■ **What is required**
Only one stretch of the records below is wanted: the lines from the one holding "How do I perform: Select" through the one holding "The height and width of the screenshot is (517, 892).". Return it exactly, both ends included.

------ Provided records ------

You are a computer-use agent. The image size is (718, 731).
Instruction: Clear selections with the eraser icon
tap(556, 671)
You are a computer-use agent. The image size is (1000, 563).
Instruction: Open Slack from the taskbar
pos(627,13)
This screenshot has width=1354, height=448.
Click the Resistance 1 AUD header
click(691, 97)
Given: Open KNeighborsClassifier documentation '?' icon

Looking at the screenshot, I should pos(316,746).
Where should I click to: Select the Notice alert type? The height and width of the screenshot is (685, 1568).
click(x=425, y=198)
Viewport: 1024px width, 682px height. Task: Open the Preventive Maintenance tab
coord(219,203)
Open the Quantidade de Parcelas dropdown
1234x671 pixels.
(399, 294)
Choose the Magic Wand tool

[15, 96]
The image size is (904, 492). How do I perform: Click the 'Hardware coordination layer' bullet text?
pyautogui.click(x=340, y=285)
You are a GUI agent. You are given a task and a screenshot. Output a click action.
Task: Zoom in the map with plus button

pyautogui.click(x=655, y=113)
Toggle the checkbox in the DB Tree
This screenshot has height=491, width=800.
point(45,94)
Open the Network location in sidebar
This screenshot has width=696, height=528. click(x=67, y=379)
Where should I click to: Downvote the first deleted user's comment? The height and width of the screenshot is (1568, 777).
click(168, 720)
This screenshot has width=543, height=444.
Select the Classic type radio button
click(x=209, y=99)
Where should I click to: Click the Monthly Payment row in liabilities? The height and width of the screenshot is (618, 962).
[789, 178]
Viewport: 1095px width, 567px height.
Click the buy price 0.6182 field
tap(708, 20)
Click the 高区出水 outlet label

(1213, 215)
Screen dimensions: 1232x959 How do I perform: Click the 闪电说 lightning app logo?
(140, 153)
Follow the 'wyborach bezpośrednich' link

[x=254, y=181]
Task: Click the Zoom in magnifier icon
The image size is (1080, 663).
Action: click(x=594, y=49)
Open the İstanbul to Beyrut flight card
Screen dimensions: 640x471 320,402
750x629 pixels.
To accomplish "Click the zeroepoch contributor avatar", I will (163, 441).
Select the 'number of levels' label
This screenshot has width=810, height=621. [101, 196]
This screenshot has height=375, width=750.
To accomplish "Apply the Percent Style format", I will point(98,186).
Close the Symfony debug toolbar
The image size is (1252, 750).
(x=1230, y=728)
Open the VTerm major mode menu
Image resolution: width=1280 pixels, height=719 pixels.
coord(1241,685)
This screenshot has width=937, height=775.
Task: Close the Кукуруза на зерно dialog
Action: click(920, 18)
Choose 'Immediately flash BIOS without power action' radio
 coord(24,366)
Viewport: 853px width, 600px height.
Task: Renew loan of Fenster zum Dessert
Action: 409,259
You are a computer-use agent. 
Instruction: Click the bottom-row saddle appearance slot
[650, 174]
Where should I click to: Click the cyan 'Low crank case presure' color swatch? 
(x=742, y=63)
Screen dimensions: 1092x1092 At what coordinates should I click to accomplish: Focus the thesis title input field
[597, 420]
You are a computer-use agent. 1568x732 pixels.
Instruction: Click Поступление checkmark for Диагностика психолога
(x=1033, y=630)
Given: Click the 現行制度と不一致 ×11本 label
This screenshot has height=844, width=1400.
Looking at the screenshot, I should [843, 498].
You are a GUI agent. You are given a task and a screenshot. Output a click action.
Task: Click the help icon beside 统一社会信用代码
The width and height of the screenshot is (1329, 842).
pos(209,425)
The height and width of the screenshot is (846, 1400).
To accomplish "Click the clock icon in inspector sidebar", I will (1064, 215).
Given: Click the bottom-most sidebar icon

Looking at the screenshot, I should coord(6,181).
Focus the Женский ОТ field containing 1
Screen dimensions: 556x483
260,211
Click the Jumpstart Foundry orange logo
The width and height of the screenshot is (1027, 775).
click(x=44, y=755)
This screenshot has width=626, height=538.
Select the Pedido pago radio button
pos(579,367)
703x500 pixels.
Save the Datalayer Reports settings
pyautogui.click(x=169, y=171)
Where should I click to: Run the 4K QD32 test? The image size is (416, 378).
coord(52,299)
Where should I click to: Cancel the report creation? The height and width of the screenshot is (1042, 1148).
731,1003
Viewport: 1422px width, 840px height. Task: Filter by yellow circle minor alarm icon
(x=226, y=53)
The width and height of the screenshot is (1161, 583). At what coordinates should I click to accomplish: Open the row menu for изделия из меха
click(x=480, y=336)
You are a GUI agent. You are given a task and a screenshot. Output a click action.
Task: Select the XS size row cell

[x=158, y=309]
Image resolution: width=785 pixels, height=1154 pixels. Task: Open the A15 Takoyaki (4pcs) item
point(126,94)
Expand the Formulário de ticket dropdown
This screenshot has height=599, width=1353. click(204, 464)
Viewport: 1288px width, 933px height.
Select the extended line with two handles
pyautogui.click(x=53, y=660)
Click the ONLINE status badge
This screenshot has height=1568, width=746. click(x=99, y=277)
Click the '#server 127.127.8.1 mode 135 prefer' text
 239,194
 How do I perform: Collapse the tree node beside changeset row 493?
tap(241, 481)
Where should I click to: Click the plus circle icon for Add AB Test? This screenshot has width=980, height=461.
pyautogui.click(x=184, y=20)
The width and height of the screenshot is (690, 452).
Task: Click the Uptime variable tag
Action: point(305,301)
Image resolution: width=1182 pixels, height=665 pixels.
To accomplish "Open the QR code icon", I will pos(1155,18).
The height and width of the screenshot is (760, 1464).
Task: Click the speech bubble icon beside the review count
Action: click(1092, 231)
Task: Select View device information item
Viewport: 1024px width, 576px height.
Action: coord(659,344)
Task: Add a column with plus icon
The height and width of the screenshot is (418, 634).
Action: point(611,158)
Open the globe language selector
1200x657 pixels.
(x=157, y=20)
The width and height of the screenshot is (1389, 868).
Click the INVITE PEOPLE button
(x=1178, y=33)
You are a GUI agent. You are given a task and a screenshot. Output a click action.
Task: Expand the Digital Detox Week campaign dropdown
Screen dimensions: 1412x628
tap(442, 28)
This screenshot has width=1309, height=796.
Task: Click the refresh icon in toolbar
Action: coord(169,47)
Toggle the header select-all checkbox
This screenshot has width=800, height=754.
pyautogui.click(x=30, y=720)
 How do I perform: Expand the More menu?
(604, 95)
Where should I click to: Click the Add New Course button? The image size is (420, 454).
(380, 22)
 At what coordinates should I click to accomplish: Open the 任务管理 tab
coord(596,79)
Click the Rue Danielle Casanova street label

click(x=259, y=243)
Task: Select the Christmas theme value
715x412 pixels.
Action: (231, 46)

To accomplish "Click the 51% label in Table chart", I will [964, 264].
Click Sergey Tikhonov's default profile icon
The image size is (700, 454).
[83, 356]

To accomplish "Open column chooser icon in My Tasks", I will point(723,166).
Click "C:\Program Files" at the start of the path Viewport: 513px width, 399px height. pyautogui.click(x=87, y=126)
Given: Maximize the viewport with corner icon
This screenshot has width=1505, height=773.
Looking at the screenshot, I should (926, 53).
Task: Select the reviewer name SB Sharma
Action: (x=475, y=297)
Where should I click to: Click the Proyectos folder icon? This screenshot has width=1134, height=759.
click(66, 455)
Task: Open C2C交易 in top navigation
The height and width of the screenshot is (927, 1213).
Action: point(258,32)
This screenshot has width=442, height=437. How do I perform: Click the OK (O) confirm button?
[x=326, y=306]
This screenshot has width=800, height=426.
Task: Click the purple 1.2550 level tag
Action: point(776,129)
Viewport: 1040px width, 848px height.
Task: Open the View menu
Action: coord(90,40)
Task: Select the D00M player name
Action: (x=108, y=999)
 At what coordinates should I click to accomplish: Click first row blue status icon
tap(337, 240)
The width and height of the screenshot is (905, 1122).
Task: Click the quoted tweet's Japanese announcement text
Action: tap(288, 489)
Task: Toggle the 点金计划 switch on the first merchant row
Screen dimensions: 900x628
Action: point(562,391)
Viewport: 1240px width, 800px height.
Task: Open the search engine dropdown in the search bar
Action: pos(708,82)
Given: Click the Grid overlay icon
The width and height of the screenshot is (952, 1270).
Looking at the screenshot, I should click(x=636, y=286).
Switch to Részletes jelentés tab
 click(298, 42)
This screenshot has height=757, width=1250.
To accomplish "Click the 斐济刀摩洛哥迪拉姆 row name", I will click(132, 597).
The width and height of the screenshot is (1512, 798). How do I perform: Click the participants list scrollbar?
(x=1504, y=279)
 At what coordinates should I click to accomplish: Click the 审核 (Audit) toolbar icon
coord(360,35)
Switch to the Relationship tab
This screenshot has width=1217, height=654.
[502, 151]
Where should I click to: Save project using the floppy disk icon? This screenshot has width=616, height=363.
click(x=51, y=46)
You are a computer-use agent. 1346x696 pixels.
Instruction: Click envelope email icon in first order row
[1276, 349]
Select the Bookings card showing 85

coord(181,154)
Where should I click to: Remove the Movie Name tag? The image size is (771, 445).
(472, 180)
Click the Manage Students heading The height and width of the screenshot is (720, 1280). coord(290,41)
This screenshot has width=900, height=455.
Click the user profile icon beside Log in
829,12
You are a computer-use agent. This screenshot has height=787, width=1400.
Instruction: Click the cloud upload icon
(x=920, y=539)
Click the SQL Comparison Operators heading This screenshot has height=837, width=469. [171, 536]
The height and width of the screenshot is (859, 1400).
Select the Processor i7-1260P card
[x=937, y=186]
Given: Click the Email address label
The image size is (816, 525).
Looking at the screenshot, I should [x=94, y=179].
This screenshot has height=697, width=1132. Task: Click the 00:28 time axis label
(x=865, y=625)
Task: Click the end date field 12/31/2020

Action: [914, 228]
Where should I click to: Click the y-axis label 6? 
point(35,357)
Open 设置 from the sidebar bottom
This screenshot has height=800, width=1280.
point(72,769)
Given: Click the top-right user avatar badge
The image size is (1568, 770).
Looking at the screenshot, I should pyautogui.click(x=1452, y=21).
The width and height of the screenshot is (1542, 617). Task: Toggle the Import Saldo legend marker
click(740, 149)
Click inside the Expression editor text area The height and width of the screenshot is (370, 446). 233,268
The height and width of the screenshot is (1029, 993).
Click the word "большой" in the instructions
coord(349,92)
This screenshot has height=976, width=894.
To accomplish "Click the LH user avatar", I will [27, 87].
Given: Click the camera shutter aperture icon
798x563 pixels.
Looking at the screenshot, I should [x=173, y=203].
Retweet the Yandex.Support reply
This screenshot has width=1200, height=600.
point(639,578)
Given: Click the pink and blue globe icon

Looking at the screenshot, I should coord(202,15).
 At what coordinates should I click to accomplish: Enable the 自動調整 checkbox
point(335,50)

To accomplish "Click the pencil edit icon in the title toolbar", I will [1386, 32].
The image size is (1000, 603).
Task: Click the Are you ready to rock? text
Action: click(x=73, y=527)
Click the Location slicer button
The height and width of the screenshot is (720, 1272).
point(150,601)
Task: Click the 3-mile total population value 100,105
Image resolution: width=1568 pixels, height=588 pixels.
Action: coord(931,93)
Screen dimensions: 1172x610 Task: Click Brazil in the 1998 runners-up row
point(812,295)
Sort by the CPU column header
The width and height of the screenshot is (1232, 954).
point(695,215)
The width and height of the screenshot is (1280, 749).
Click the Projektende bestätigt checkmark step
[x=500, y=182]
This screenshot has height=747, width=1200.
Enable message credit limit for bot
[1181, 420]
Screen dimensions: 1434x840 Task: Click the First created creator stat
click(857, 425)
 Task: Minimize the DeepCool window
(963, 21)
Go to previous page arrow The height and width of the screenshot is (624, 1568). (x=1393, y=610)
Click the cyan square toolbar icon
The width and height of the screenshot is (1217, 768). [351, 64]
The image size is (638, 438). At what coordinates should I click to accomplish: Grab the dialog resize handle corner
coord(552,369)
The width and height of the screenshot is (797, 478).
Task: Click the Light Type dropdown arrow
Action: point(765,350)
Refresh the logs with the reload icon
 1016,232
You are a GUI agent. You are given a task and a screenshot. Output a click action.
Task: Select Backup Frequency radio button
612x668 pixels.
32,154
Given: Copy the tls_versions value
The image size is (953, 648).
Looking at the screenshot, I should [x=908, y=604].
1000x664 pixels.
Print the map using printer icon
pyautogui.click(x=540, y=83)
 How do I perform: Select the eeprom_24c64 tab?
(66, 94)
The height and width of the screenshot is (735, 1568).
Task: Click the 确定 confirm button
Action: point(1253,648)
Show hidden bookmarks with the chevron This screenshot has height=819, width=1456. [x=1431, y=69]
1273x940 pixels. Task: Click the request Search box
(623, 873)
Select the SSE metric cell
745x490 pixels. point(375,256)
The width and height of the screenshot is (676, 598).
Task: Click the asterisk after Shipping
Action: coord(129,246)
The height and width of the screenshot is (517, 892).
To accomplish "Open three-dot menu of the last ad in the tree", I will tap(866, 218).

------

■ **Expected answer**
 How do I perform: Select the eeprom_24c64 tab?
(66, 94)
The height and width of the screenshot is (735, 1568).
Task: Click the 确定 confirm button
Action: point(1253,648)
Show hidden bookmarks with the chevron This screenshot has height=819, width=1456. [x=1431, y=69]
1273x940 pixels. Task: Click the request Search box
(623, 873)
Select the SSE metric cell
745x490 pixels. point(375,256)
The width and height of the screenshot is (676, 598).
Task: Click the asterisk after Shipping
Action: coord(129,246)
The height and width of the screenshot is (517, 892).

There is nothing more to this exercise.